-- begin INFORMATION SUPPLIED --

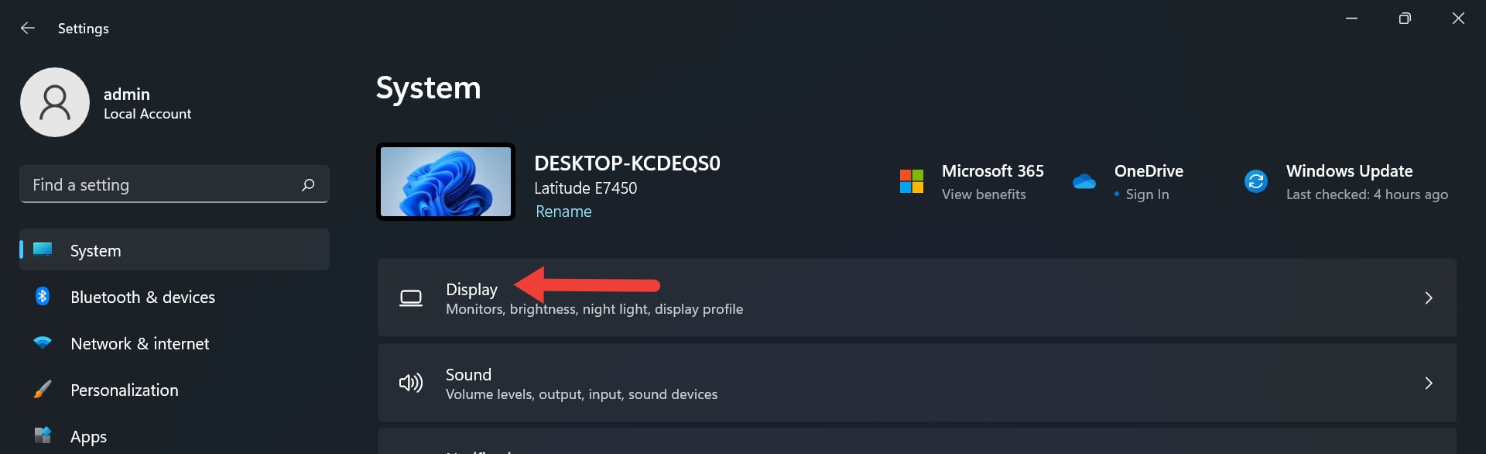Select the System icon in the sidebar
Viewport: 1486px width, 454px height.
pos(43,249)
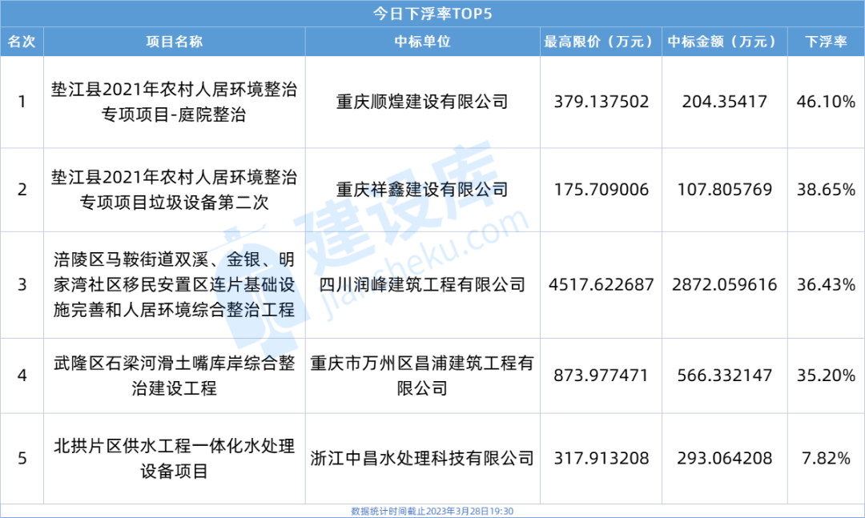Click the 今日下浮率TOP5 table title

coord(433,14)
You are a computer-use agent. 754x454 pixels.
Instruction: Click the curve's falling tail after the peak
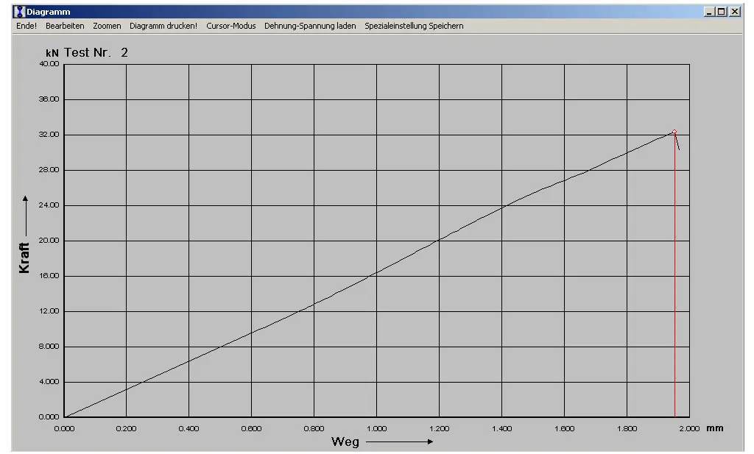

-- end INFORMATION SUPPLIED --

AIM OF THE TASK
Reproduce every line of the listing above word for word, leaving out the pictures.

SOLVED PROBLEM
Select the System icon in the sidebar
Viewport: 1486px width, 454px height.
pos(43,249)
Click the 今日下浮率TOP5 table title

coord(433,14)
You are a computer-use agent. 754x454 pixels.
Instruction: Click the curve's falling tail after the peak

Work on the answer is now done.